If a soft link between files is available, then it should be used to "copy" data files from one location to another. Such a soft link could be implemented by a database table mapping hash key to location. This table would have to be consulted for every instance lookup except in the case of looking items up already by hash key. Doing this would prevent duplicate data definitions, and would make operations such as split/segment and study UID update very fast.

One option for the linked data files is to:

  • Have the "cloudfront" version of the file reference the final file name location
  • Use a memory cache database for the mapping
  • When a file location mapping is absent, read the group file location to get the final file location
  • Add the mappings to the memory cache when they are read in initially

Patient Updates and Study Verification

Excluding updating the study instance UID, patient and study updates are performed by writing new patient and study group files to the updated hash names, and then adding a new index file containing references to the new patient or study group file. If two index files have incompatible changes, then a conflict has occurred, and some sort of admin notification is required to resolve the conflict. Otherwise, the latest version of the patient data can be created.

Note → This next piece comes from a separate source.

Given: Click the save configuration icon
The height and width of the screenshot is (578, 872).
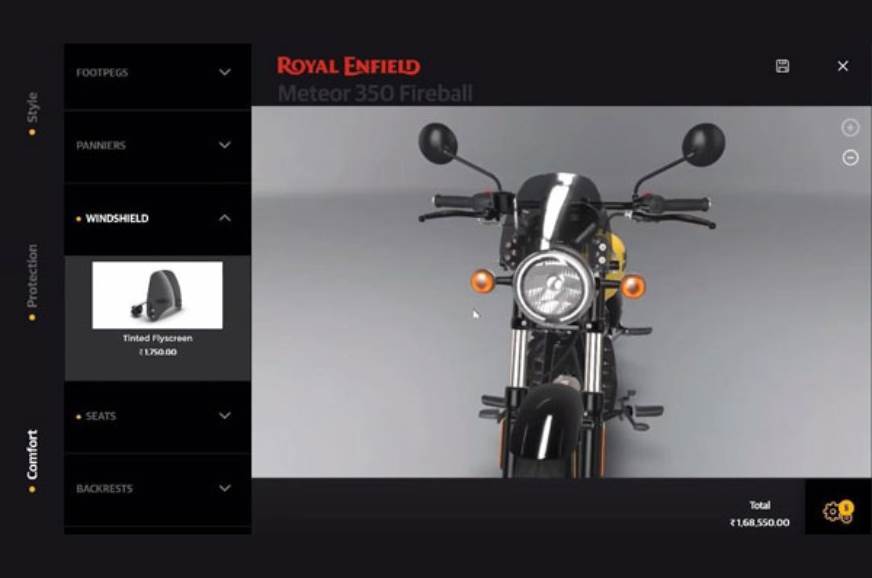Looking at the screenshot, I should tap(782, 66).
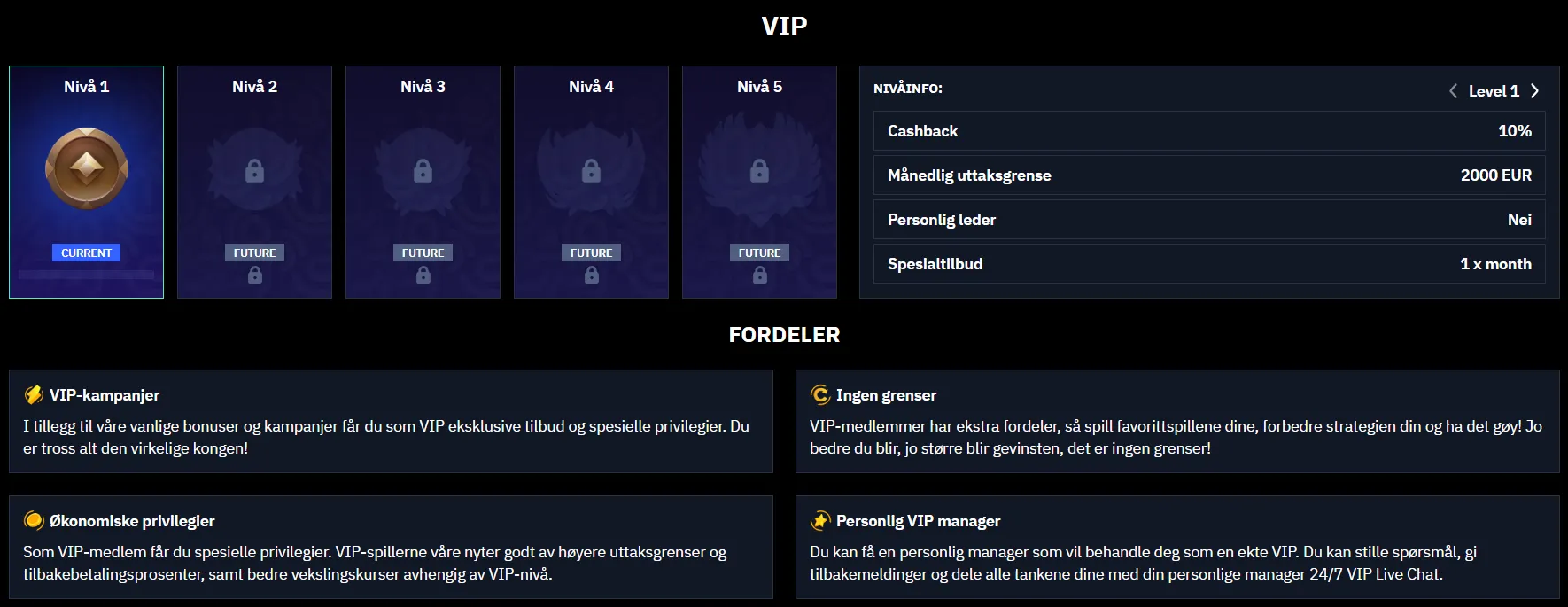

Study Instance UID updates and split/segment

If the study instance UID has been updated or instances moved to a new study, then there are a couple of options. Currently, the only one being considered is to create an entirely new study directory, copying all the data from the original study, and creating a new index file referencing the updated study directory.

Future alternatives would allow a reference to the original study directory location, however, that may cause other types of problems.

New incoming study updates in the unification data may be required to write the new data to the new study location.

Delete and Split/Segment operations

For a delete operation, as well as the original locations for any split or segmented data items, the deleted item should be marked as deleted in the index file, along with a reason for the change.

On subsequent updates to indices, the deleted files will be noted as being referenced, but other updates to them may be ignored.

A delete for resend may be implemented by removing references AND removing instances in the cache, such that they are re-written on subsequent calls. Alternatively, the original values can be referenced, and the files moved out of the way, but still referenced.

An instance already deleted, but received again should be rejected.

Split/Segment operations

A split/segment can be done by writing new group files, referencing the old group files, and either copying data files or referencing the hash value of the old files. This may require a database symlink.